Comment ne pas se réjouir de cet accomplissement hors du commun: les nouveaux locaux d'un concessionnaire automobile de notre ville répondent à la norme «Red Cube»!
On ne peut que féliciter, encenser la lucidité des propriétaires qui ne boudent pas l'innovation et vont même jusqu'à la devancer, ici même à Trois-Rivières.
Chaque soir, nos villes s'allument des feux de ces salles de montre orgueilleuses, généreusement chauffées en hiver, climatisées en été. Sans compter les salles d'attente feutrées, garnies de moquette et munies de téléviseurs. On a envie d'un café? On n'a qu'à se servir. Tout y est propre, astiqué à souhait. On s'y sent comme dans un sanctuaire. Les officiants sont vêtus de façon impeccable et parlent le langage étudié de la courtoisie.
Mais au-delà de cette mise en scène, peut-on se permettre de réfléchir un peu?
Premièrement, je pense au coût écologique de ces salons qui nous incitent à nous procurer prestige et puissance tout en gaspillant notre environnement.
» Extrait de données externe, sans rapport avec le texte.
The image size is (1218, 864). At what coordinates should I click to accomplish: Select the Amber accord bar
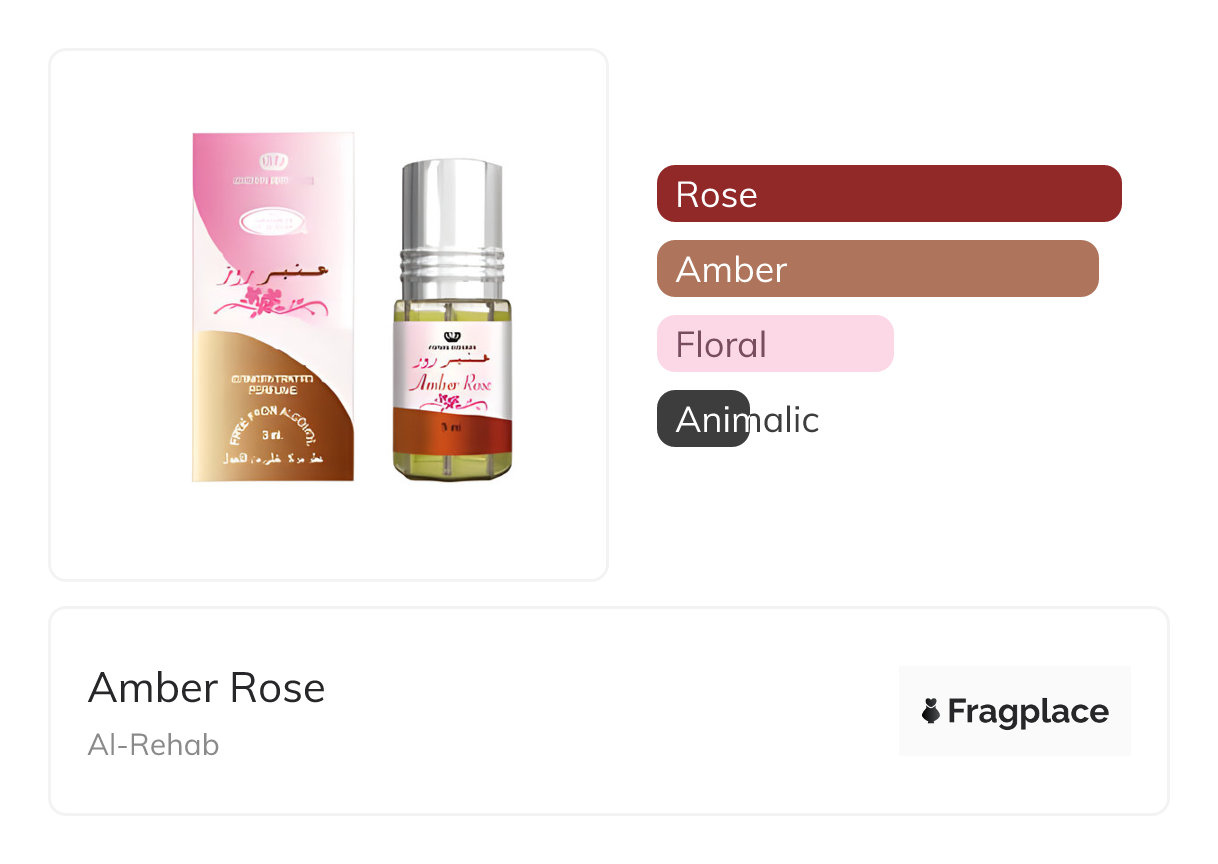pos(878,268)
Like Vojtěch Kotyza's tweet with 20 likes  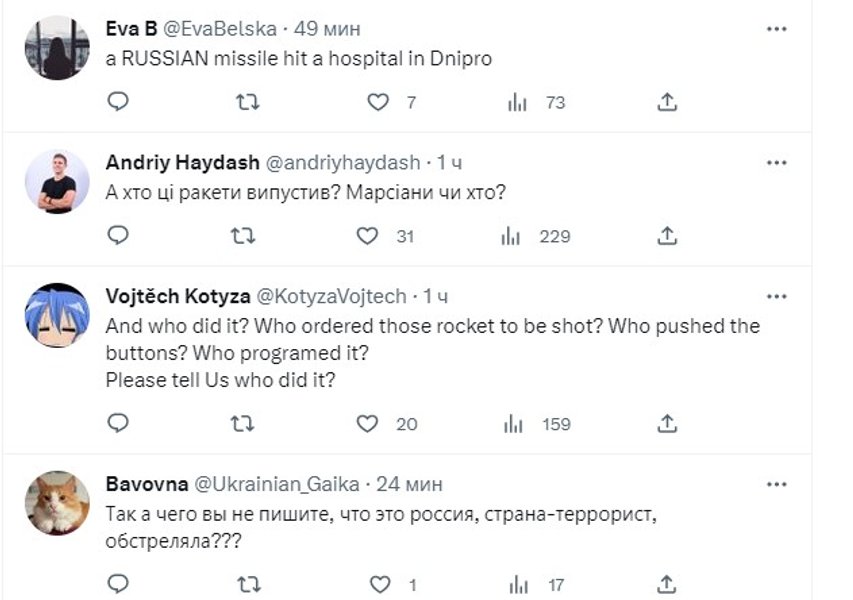[x=368, y=424]
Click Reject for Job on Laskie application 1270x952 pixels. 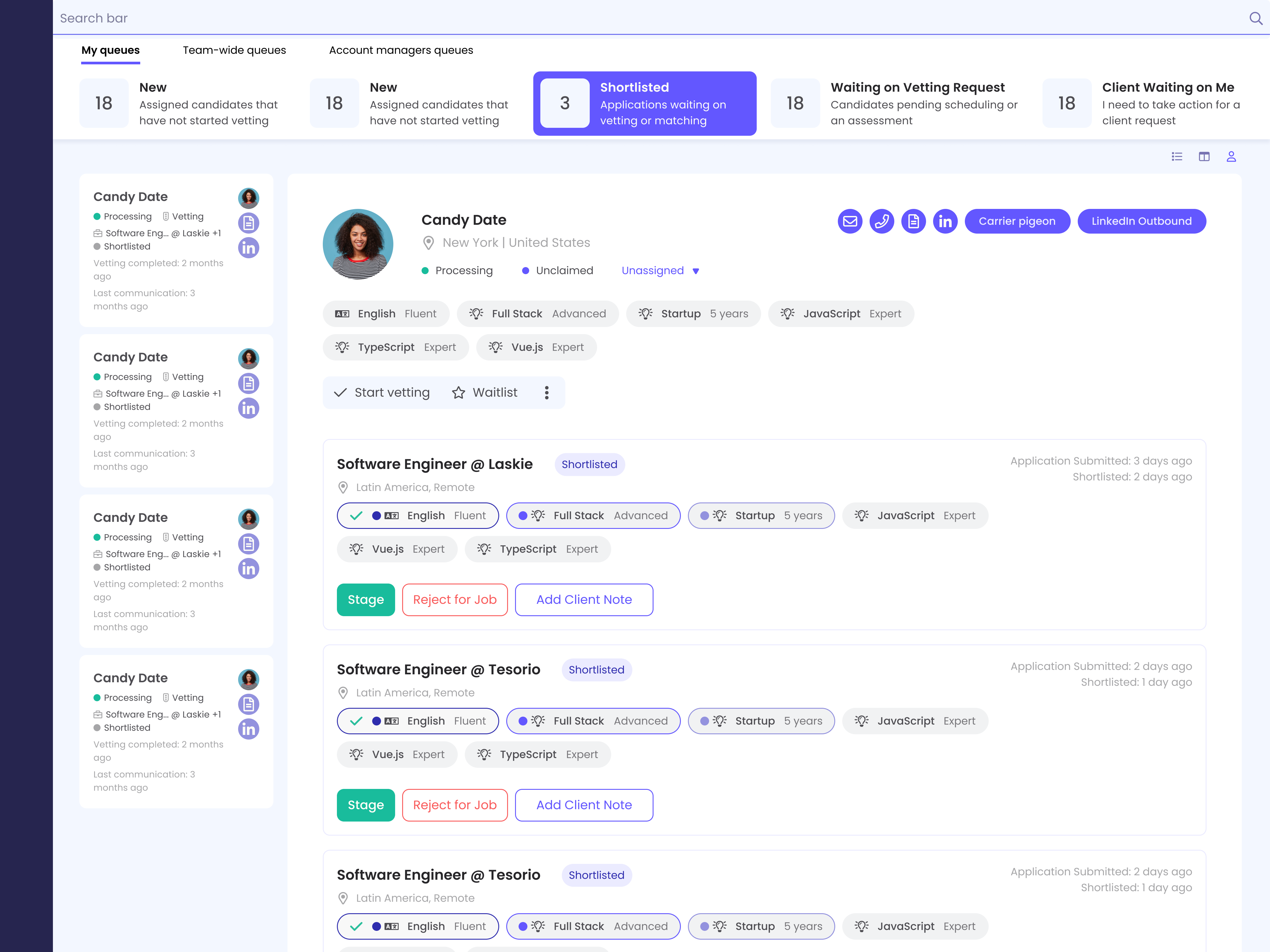pyautogui.click(x=454, y=600)
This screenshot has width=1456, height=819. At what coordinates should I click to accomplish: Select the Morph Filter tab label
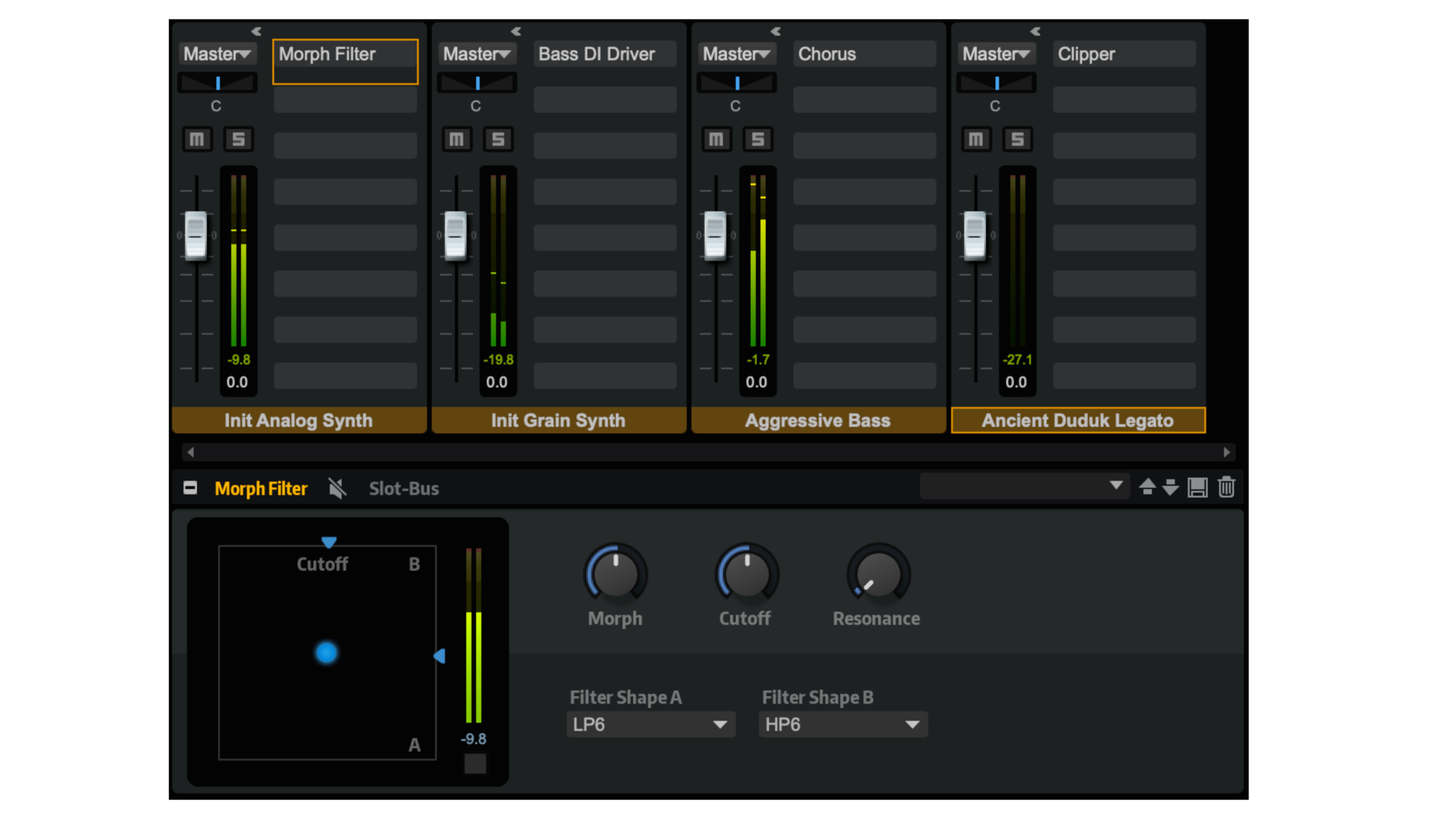point(260,488)
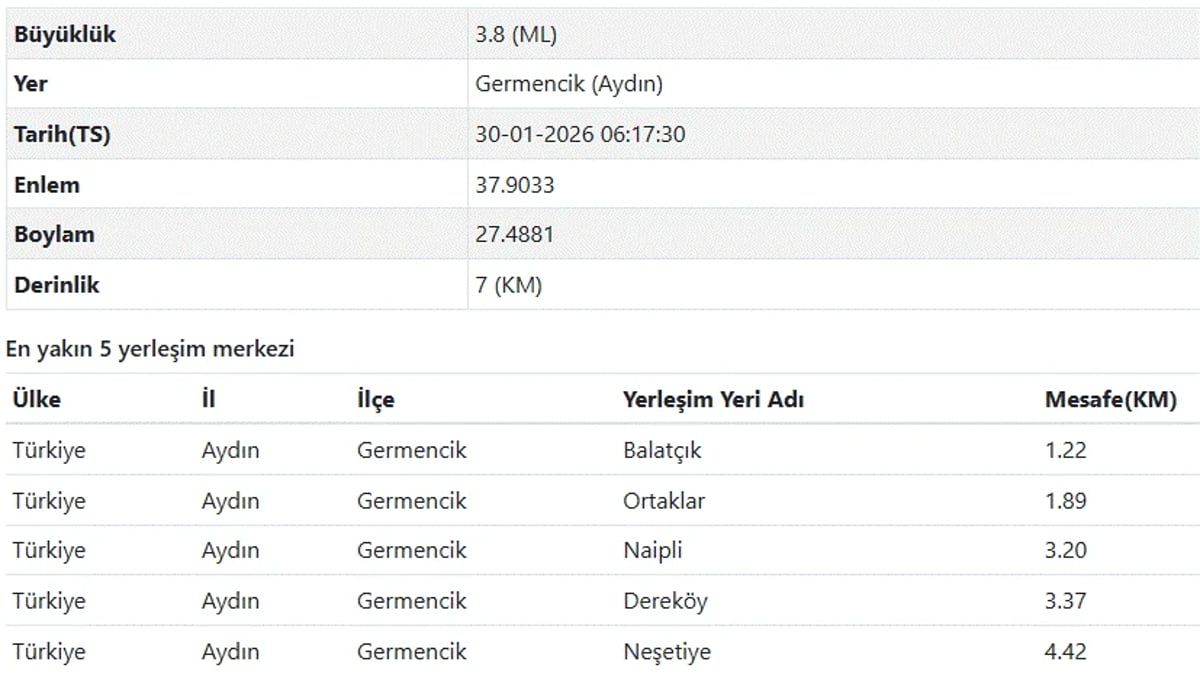Viewport: 1200px width, 697px height.
Task: Click the Dereköy settlement name
Action: (x=665, y=601)
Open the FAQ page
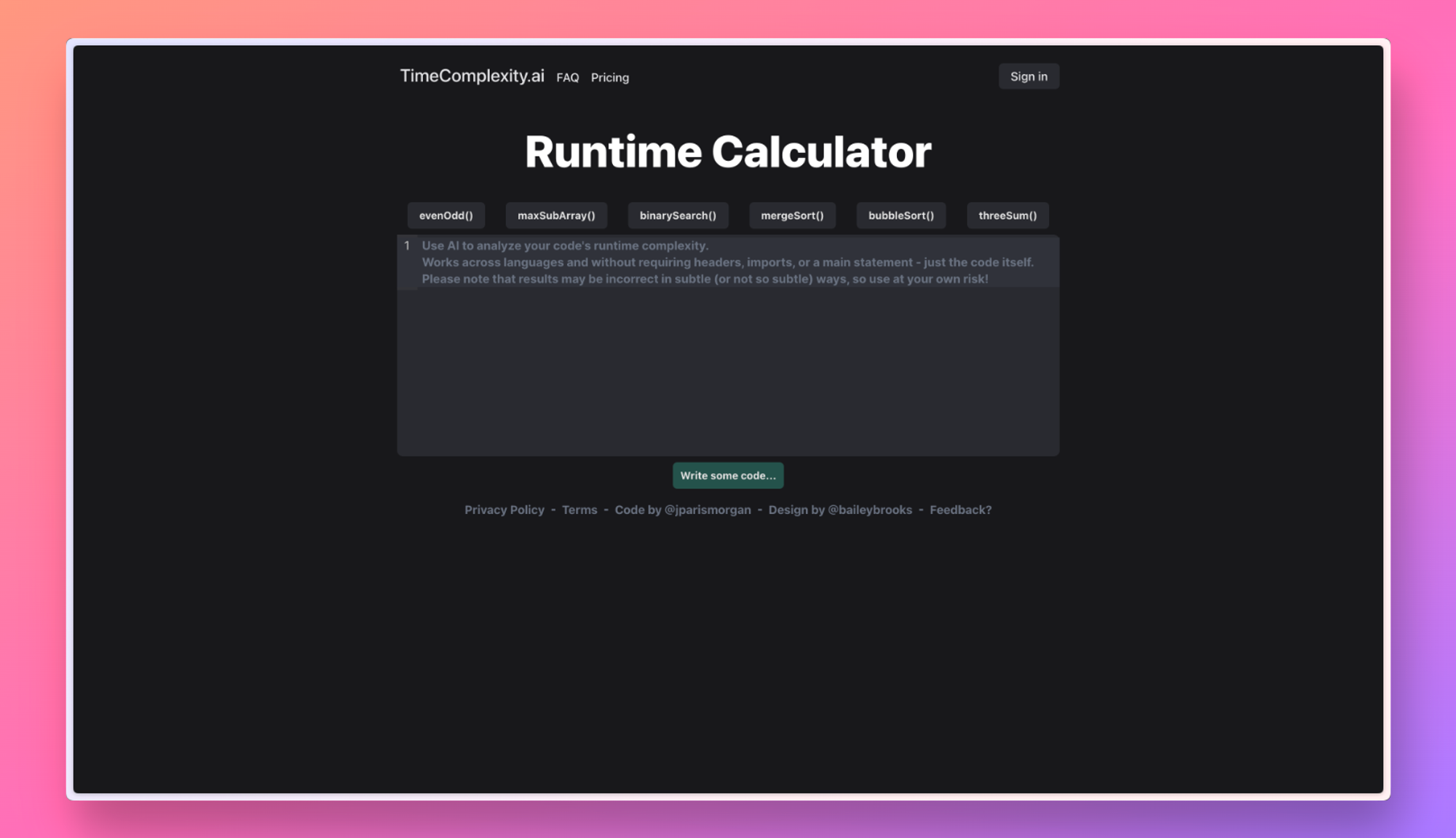Screen dimensions: 1456x838 pyautogui.click(x=567, y=78)
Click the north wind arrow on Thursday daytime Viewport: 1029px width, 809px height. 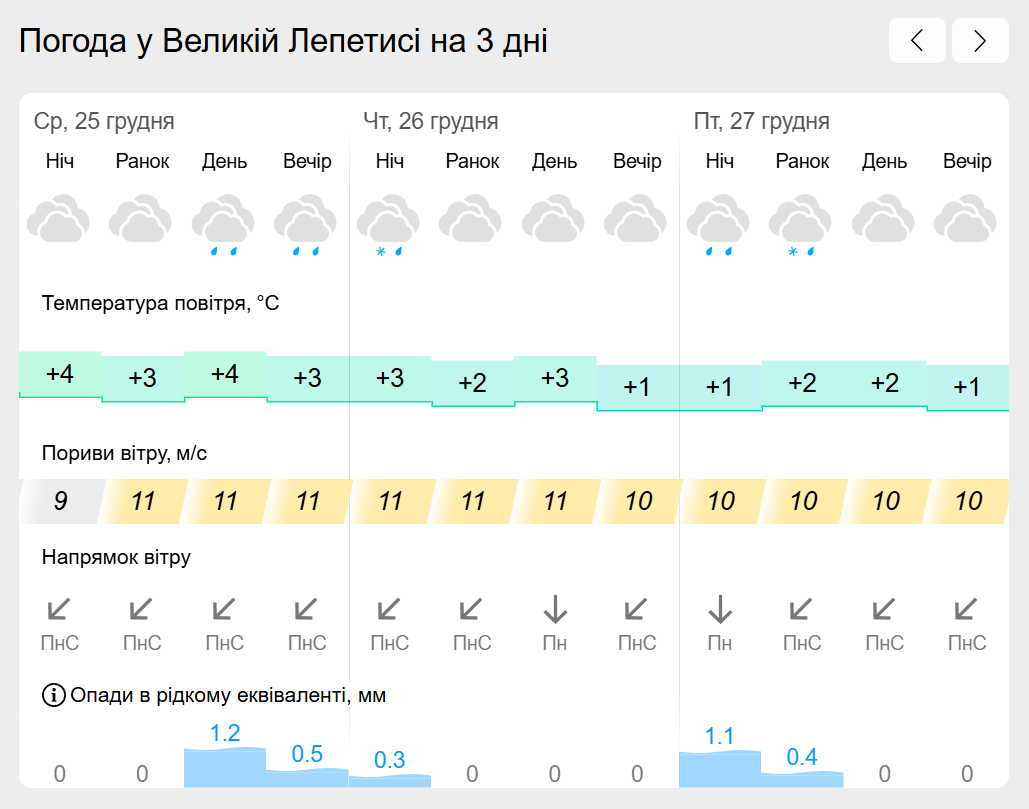click(555, 609)
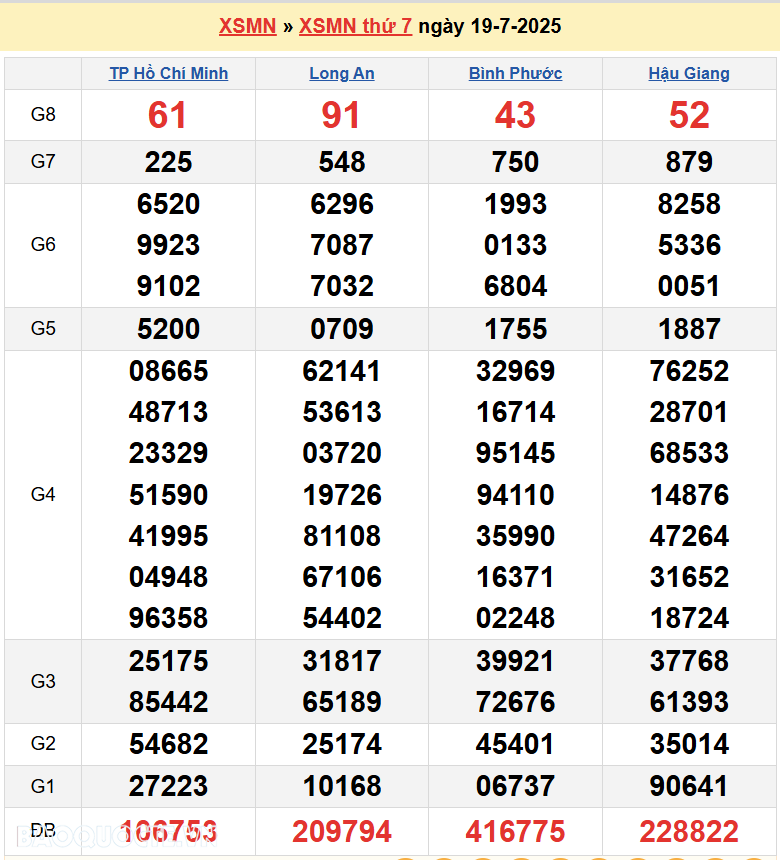Image resolution: width=780 pixels, height=860 pixels.
Task: Click the ĐB special prize 416775
Action: point(515,831)
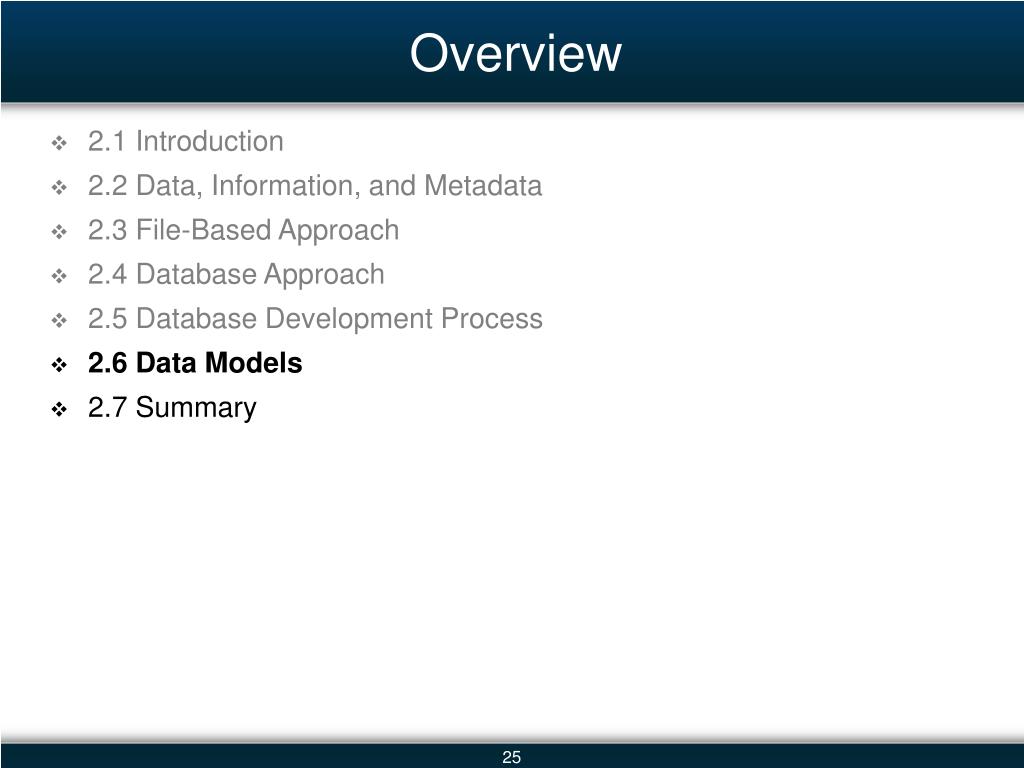
Task: Open the 2.7 Summary section
Action: pyautogui.click(x=172, y=408)
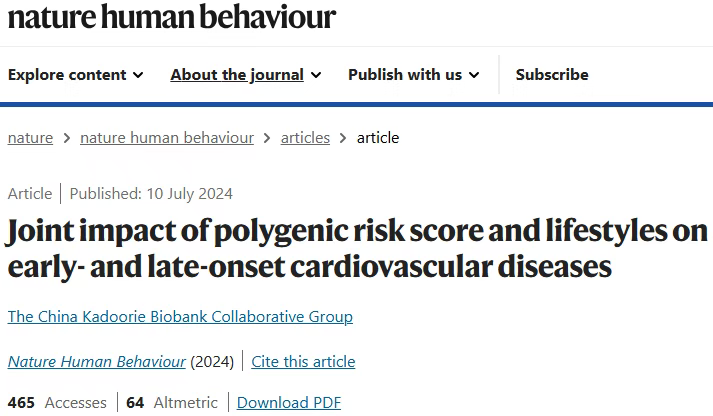Click the 64 Altmetric score

pos(172,403)
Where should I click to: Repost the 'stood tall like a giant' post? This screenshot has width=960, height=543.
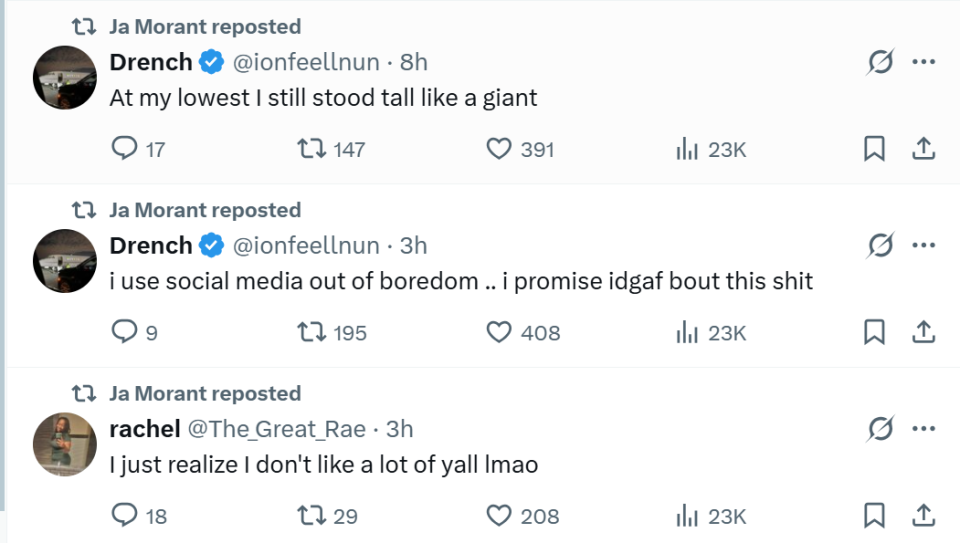point(313,149)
Bien sûr, il faut être de son époque, et participer au culte de l'auto entraîne bien quelques désagréments...
Deuxièmement, et c'est ce qui motive surtout ma réflexion, je pense à tous ceux qui vivent dans l'inconfort de logis dégradés et mal chauffés, qui seraient en droit d'envier ces bêtes de métal, dorlotées dans le luxe de leurs palaces. Si j'étais sans-abri, je souhaiterais être cette berline que l'on admire, ce VUS que l'on chérit. J'irais même jusqu'à espérer passer une nuit au chaud dans un de ces refuges de prestige. Comment y serais-je accueilli?